3. Pembunuhan yang Direncanakan Pembunuhan dengan rencana lebih dulu atau disingkat dengan pembunuhan berencana, adalah pembunuhan yang paling berat ancaman pidananya dari seluruh bentuk kejahatan terhadap nyawa manusia, hal ini diatur dalam Pasal 340 KUHP yang menyatakan: “Barangsiapa dengan sengaja dan dengan rencana terlebih dahulu merampas nyawa orang lain, diancam karena pembunuhan berencana, dengan pidana mati atau pidana penjara seumur hidup atau selama waktu tertentu, paling lama 20 (dua puluh) tahun”.

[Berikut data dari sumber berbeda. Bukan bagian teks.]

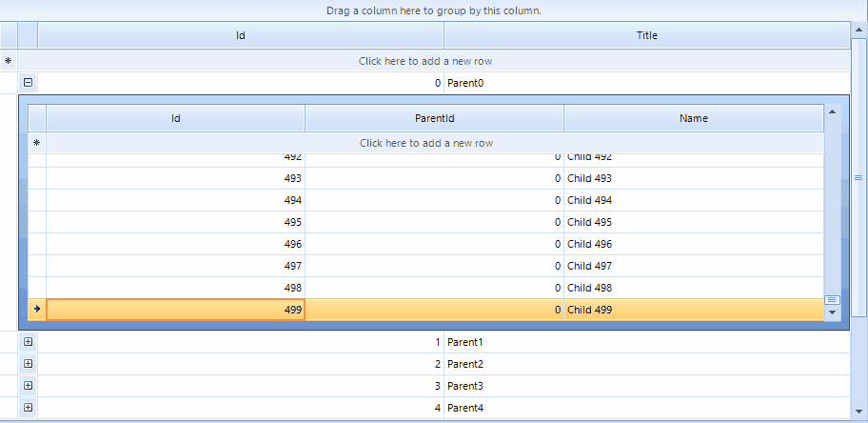Click current row arrow indicator for Child 499
Screen dimensions: 868x423
[37, 310]
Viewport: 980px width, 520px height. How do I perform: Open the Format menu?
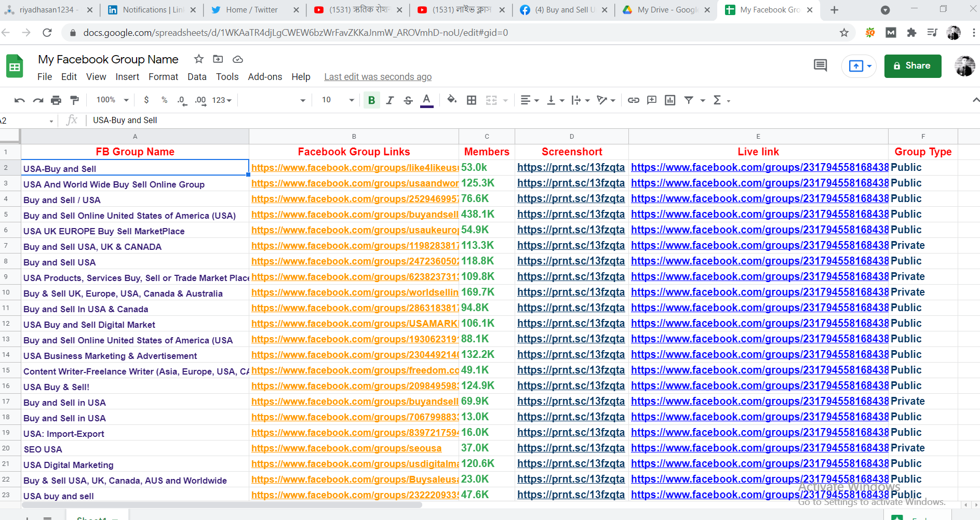point(163,77)
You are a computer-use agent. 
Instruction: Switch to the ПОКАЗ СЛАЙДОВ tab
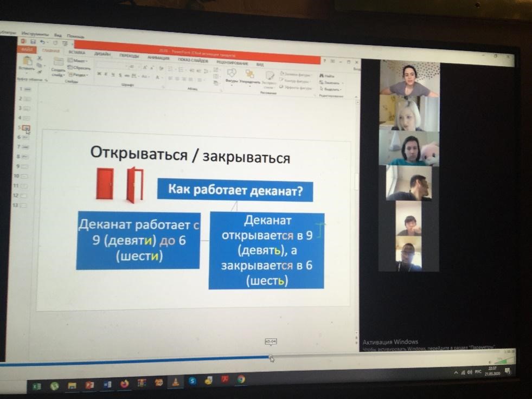point(193,59)
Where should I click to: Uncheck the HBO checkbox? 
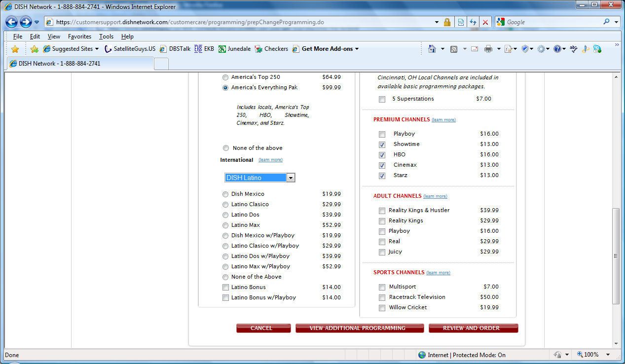point(382,155)
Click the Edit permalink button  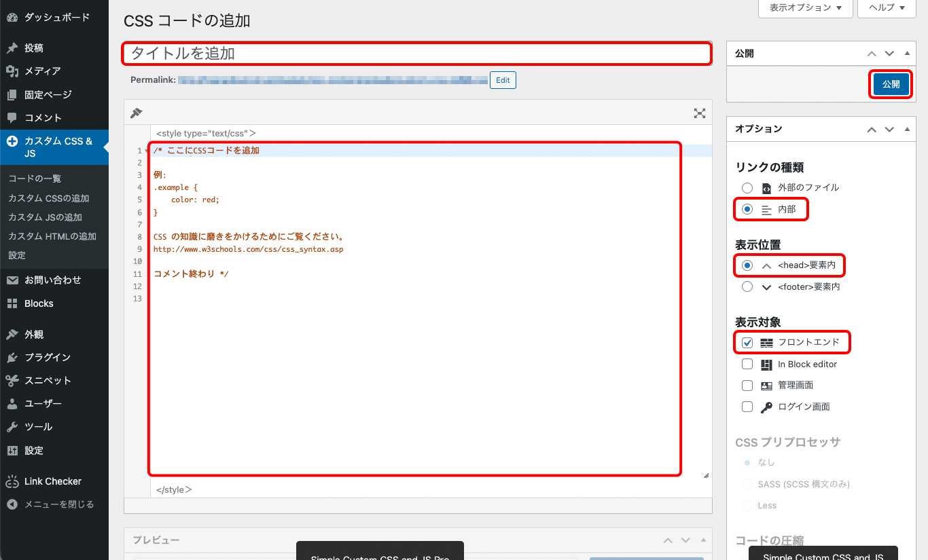(x=503, y=80)
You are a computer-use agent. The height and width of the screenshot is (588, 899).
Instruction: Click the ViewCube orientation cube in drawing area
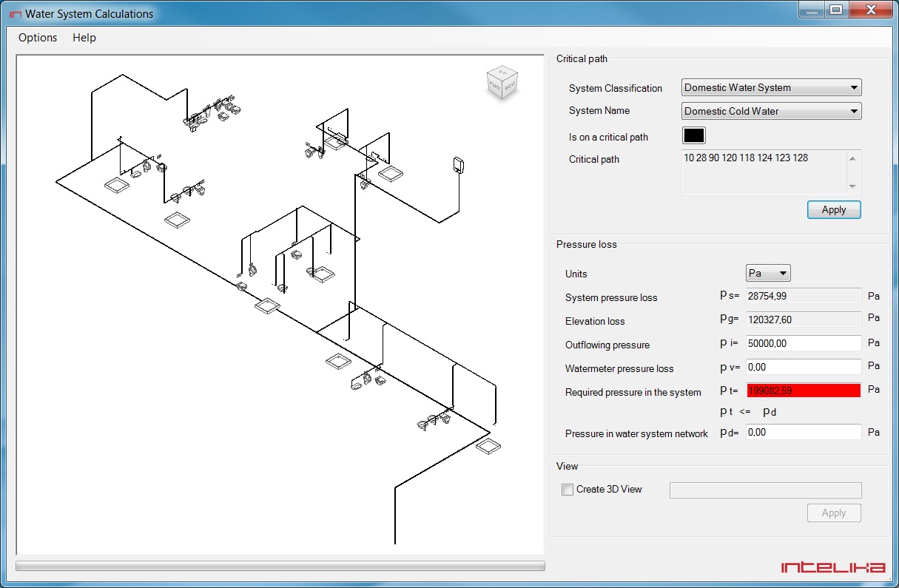502,83
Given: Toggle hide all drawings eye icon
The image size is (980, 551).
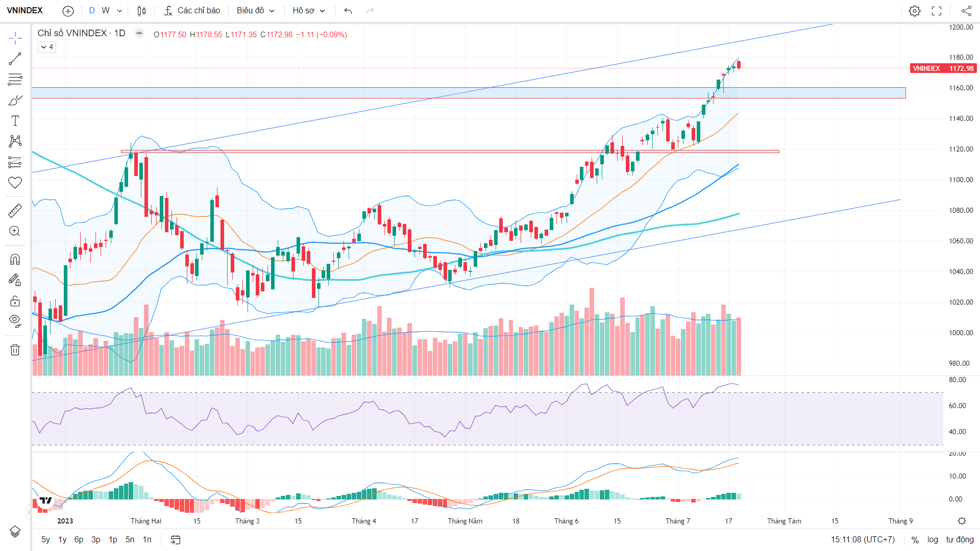Looking at the screenshot, I should pos(15,321).
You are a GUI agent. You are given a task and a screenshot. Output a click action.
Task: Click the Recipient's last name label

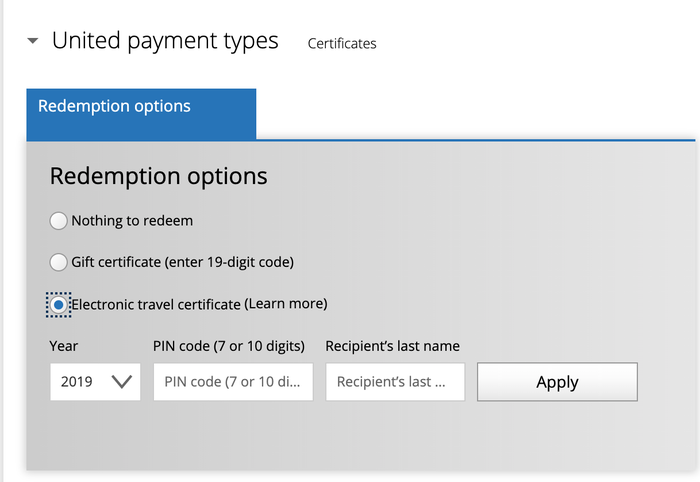(x=392, y=346)
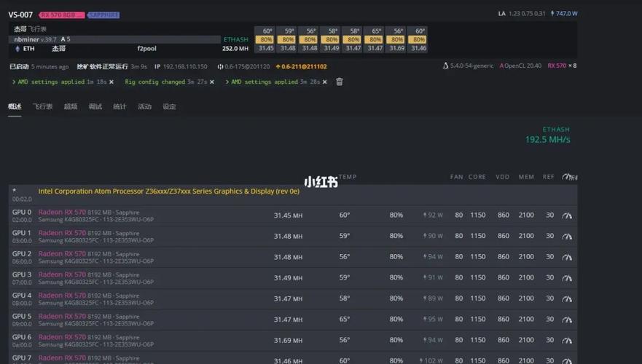The height and width of the screenshot is (364, 642).
Task: Click the trash icon to clear notifications
Action: click(339, 82)
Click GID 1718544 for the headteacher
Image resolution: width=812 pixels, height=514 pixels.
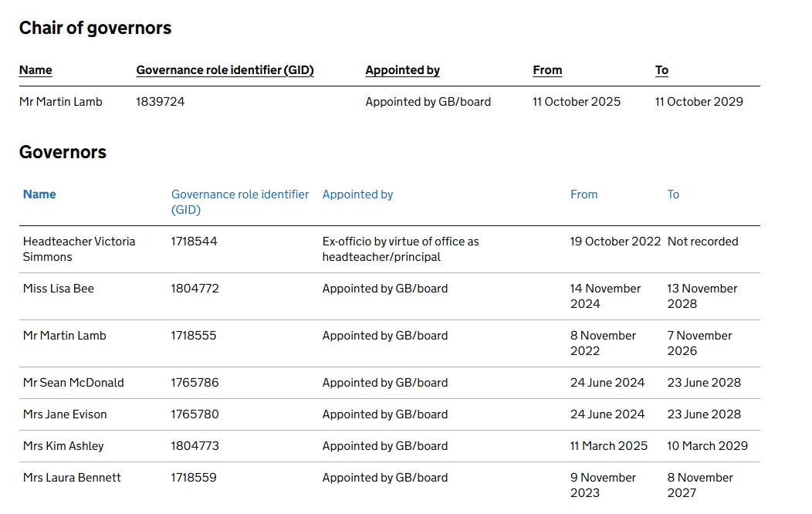tap(194, 242)
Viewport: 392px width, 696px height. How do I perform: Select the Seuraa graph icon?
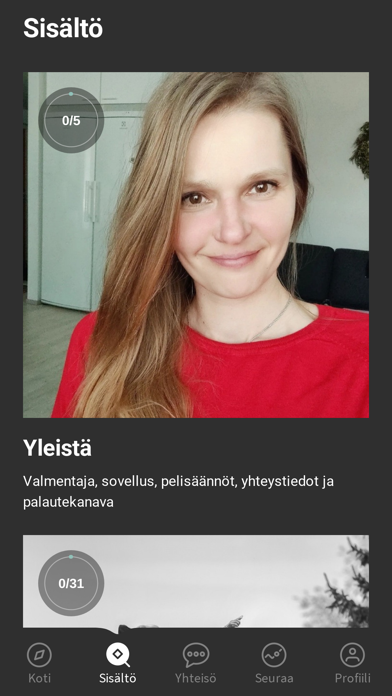(274, 655)
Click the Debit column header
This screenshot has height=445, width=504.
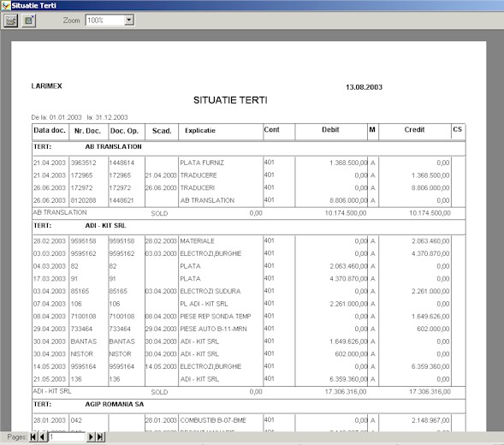click(330, 129)
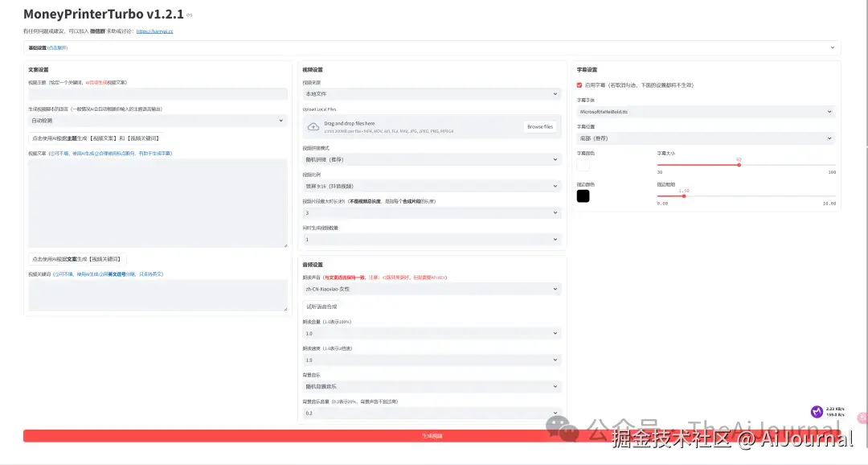The width and height of the screenshot is (868, 465).
Task: Open the background music dropdown
Action: pos(431,386)
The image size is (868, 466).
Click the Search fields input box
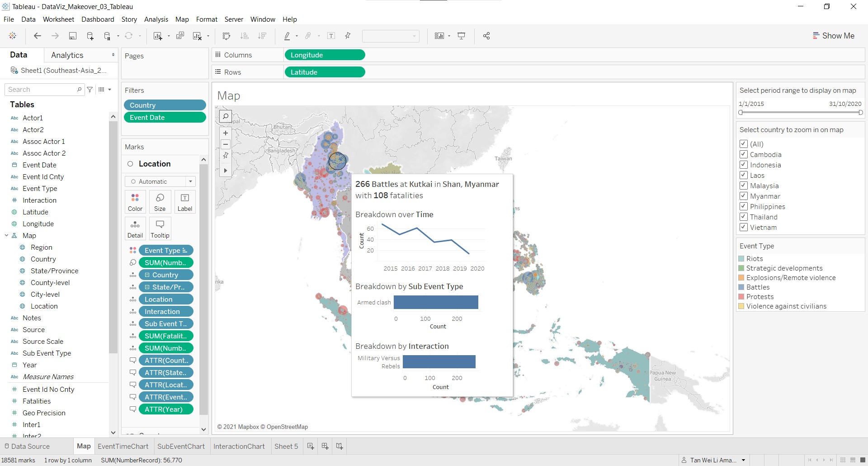(42, 90)
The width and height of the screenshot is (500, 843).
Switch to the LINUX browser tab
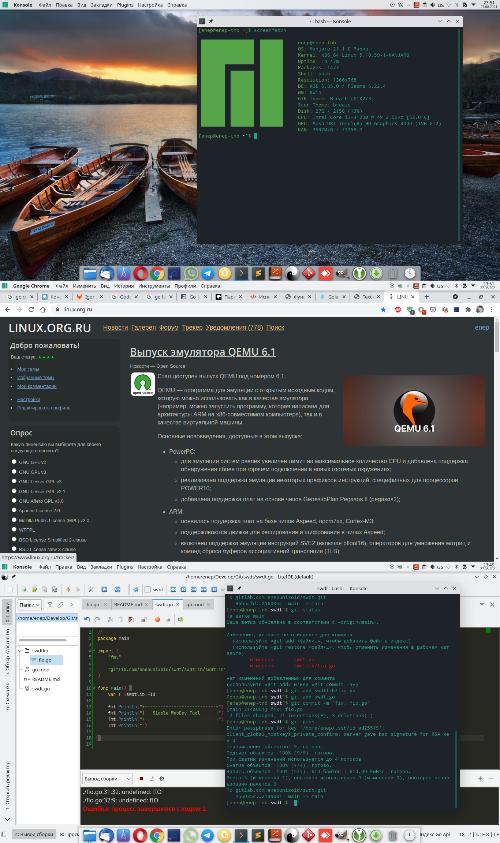[x=403, y=296]
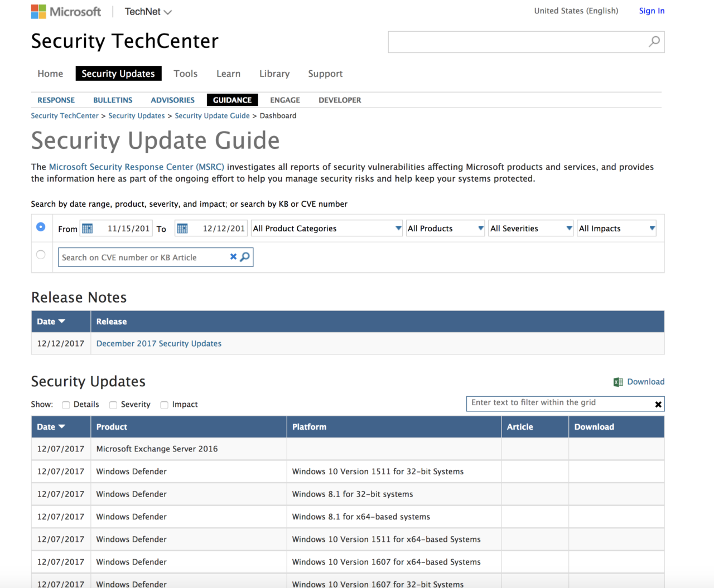Image resolution: width=714 pixels, height=588 pixels.
Task: Open December 2017 Security Updates link
Action: click(159, 344)
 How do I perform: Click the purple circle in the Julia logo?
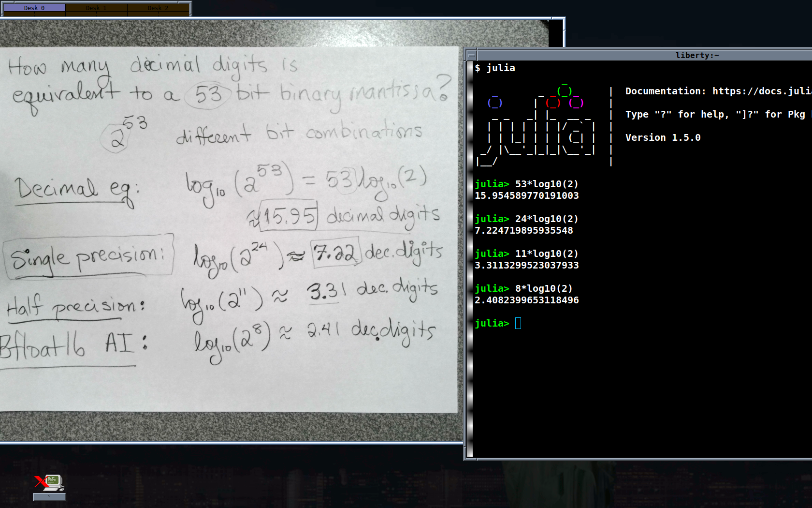coord(576,103)
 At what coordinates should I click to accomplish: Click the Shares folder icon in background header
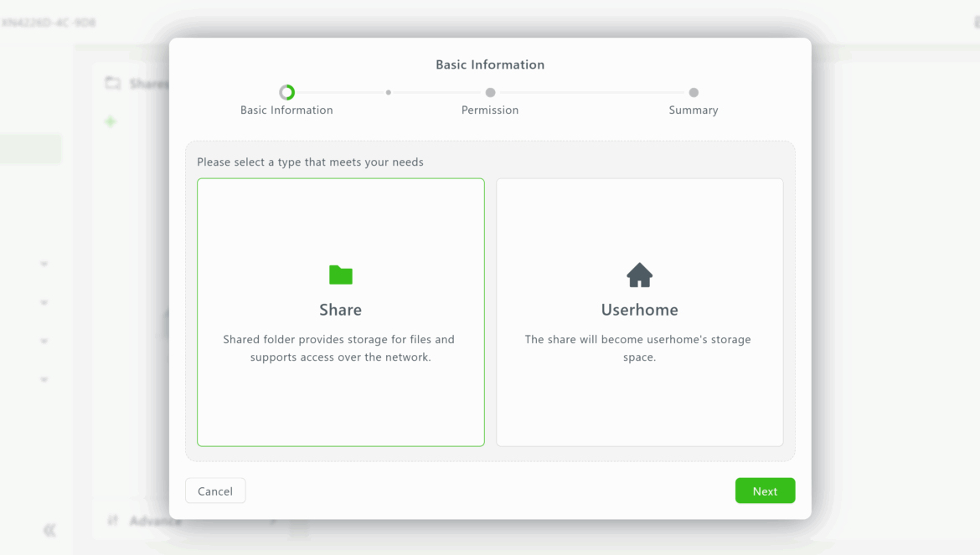112,83
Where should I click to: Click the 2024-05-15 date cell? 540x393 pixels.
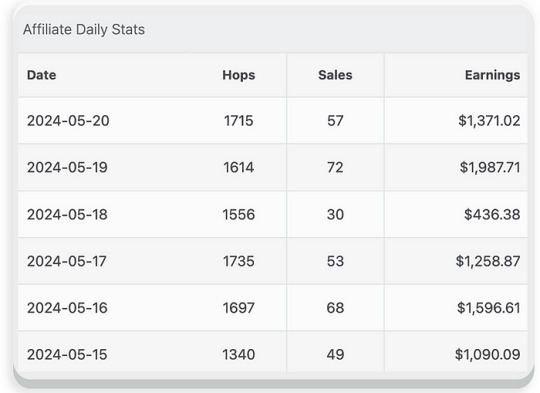[67, 354]
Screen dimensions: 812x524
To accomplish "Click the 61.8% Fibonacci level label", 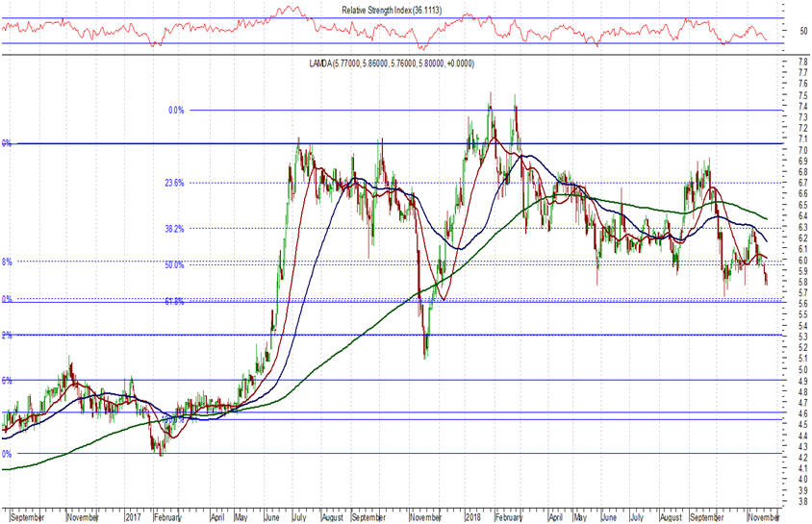I will (x=174, y=301).
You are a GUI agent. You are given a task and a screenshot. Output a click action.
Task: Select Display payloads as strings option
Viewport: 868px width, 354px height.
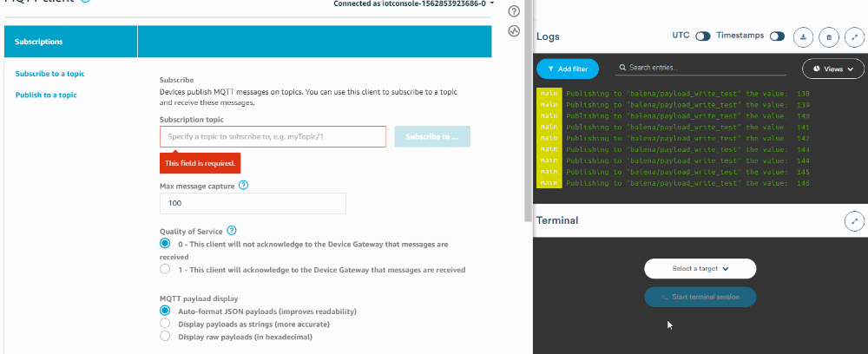165,325
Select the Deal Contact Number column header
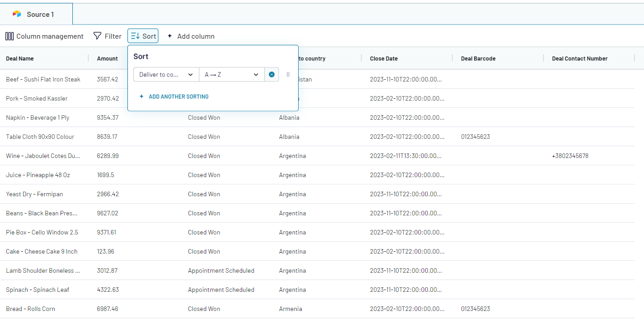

Unsur-unsur dari tindak pidana ini adalah : 1) Adanya kesengajaan, yaitu kesengajaan yang harus disertai dengan suatu perencanaan terlebih dahulu; 2) Yang bersalah di dalam keadaan tenang memikirkan untuk melakukan pembunuhan itu dan kemudian tidak menjadi soal berapa lama waktunya. Apabila saat timbulnya pikiran untuk membunuh itu dalam keadaan marah atau terharu ingatannya tetapi tetap melakukan pembunuhan itu, maka ia dianggap tetap melakukan pembunuhan itu. Tetapi lain halnya apabila pikiran untuk membunuh itu timbul di dalam keadaan marah dan keharuan itu berlangsung terus sampai ia melakasankan pembunuhan itu, maka dalam hal ini tidak ada perencanaan yang dipikirkan dalam hati yang tenang.
4. Pembunuhan Anak Pembunuhan anak diatur dalam Pasal 341, yang menyatakan: “seorang ibu yang karena takut akan ketahuan melahirkan anak pada saat anak dilahirkan atau tidak lama kemudian, dengan sengaja merampas nyawa anaknya, diancam karena membunuh nyawa anak sendiri, dengan pidana penjara paling lama 7 (tujuh) tahun”. Tindak pidana pada pembunuhan ini dinamakan membunuh biasa anak atau maker mati anak (kinderdoodslag). Apabila pembunuhan anak itu dilakukan dengan direncanakan sebelumnya, maka dapat diancam dengan Pasal 342 KUHP, yang dinamakan kindermoord. Unsur-unsur pada pembunuhan anak ini adalah: 1) Pembunuhan anak itu harus dilakukan oleh ibunya sendiri, apabila si ibu mempunyai suami atau tidak, hal itu tidak menjadi soal;
2) Pembunuhan anak itu harus terdorong oleh rasa ketakutan akan diketahui melahirkan anak itu. Bila anak yang didapat karena hasil hubungan kelamin yang tidak sah atau berzinah, apabila unsur-unsur ini tidak ada, maka perbuatan itu dikenakan sebagai pembunuhan biasa (Pasal 338 KUHP). 5. Pembunuhan atas Permintaan si Korban Diatur dalam Pasal 344 KUHP, yang menyatakan: “barang siapa merampas nyawa orang lain atas permintaan orang itu sendiri yang jelas dinyatakan dengan kesungguhan hati, diancam dengan pidana penjara paling lama 12 (dua belas) tahun”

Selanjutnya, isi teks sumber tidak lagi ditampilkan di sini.